:: Description of the task ::
Nothing in the data may be omitted; output it all verbatim.

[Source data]
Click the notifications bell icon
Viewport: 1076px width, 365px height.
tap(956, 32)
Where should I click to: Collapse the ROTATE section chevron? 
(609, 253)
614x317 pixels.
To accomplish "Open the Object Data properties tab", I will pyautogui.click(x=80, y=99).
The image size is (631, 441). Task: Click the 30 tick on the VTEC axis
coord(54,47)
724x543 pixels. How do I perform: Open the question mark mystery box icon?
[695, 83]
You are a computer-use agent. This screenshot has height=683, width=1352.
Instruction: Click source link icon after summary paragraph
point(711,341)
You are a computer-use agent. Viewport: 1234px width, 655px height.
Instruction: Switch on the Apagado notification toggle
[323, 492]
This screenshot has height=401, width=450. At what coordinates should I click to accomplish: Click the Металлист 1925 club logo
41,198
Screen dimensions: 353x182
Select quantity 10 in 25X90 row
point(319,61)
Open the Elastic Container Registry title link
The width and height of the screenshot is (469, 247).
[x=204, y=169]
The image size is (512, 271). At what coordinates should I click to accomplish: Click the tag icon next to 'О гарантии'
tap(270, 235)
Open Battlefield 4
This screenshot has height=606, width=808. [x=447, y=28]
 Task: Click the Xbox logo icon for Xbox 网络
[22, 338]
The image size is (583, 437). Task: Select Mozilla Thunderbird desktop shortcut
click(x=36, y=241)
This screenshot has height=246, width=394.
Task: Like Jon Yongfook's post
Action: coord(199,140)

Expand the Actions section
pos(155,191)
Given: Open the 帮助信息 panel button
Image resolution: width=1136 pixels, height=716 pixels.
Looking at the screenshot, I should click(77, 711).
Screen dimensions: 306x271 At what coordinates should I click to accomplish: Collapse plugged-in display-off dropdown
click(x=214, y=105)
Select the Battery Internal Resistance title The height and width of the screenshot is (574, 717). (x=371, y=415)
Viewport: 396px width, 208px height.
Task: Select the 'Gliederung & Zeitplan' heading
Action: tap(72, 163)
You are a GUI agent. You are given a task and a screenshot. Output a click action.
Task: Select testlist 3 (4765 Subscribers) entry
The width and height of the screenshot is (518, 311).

:: Exercise solution ::
Click the notifications bell icon
Viewport: 1076px width, 365px height.
tap(956, 32)
Where should I click to: Collapse the ROTATE section chevron? 
(609, 253)
614x317 pixels.
To accomplish "Open the Object Data properties tab", I will pyautogui.click(x=80, y=99).
The image size is (631, 441). Task: Click the 30 tick on the VTEC axis
coord(54,47)
724x543 pixels. How do I perform: Open the question mark mystery box icon?
[695, 83]
You are a computer-use agent. This screenshot has height=683, width=1352.
Instruction: Click source link icon after summary paragraph
point(711,341)
You are a computer-use agent. Viewport: 1234px width, 655px height.
Instruction: Switch on the Apagado notification toggle
[323, 492]
This screenshot has height=401, width=450. At what coordinates should I click to accomplish: Click the Металлист 1925 club logo
41,198
Screen dimensions: 353x182
Select quantity 10 in 25X90 row
point(319,61)
Open the Elastic Container Registry title link
The width and height of the screenshot is (469, 247).
[x=204, y=169]
The image size is (512, 271). At what coordinates should I click to accomplish: Click the tag icon next to 'О гарантии'
tap(270, 235)
Open Battlefield 4
This screenshot has height=606, width=808. [x=447, y=28]
 Task: Click the Xbox logo icon for Xbox 网络
[22, 338]
The image size is (583, 437). Task: Select Mozilla Thunderbird desktop shortcut
click(x=36, y=241)
This screenshot has height=246, width=394.
Task: Like Jon Yongfook's post
Action: coord(199,140)

Expand the Actions section
pos(155,191)
Given: Open the 帮助信息 panel button
Image resolution: width=1136 pixels, height=716 pixels.
Looking at the screenshot, I should click(77, 711).
Screen dimensions: 306x271 At what coordinates should I click to accomplish: Collapse plugged-in display-off dropdown
click(x=214, y=105)
Select the Battery Internal Resistance title The height and width of the screenshot is (574, 717). (x=371, y=415)
Viewport: 396px width, 208px height.
Task: Select the 'Gliederung & Zeitplan' heading
Action: tap(72, 163)
You are a GUI agent. You are given a task and a screenshot. Output a click action.
Task: Select testlist 3 (4765 Subscribers) entry
The width and height of the screenshot is (518, 311).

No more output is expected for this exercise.